> **Exercise**
Output the lines between the one containing "You are a computer-use" and the one containing "point(343,334)", inclusive, as a Markdown table with columns n and Line, giving each line's row number and text and leaving out blank lines.

> **The data**
────────────────

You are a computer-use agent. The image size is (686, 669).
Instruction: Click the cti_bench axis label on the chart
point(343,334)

────────────────

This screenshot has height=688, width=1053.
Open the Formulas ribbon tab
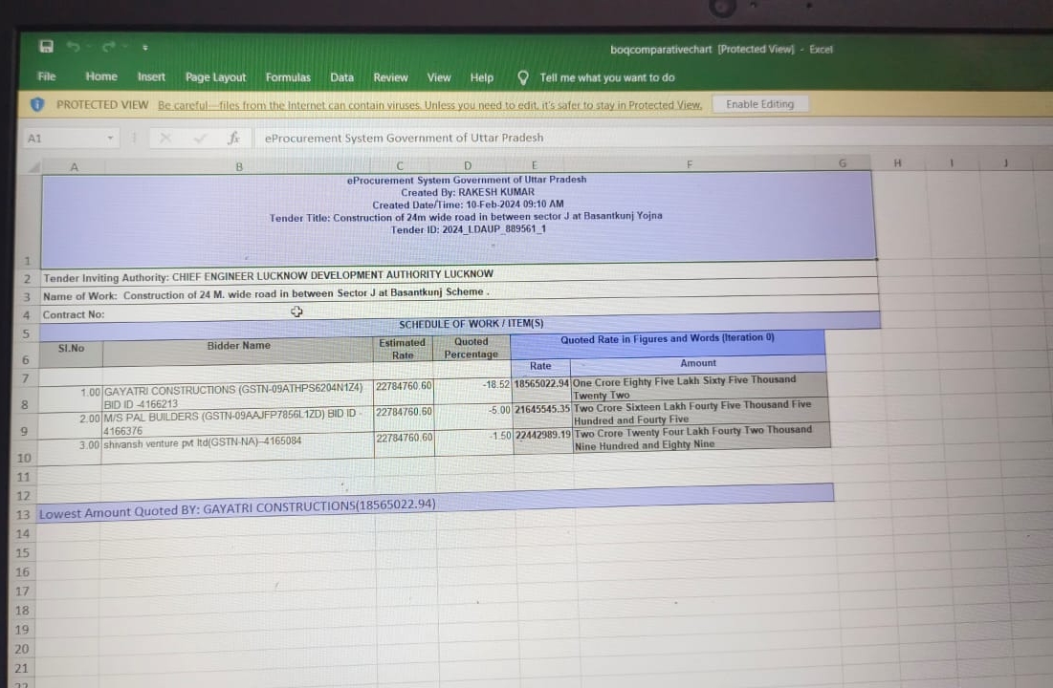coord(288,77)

────────────────

> **Solution for this problem**
| n | Line |
|---|---|
| 1 | You are a computer-use agent. The image size is (686, 669). |
| 2 | Instruction: Click the cti_bench axis label on the chart |
| 3 | point(343,334) |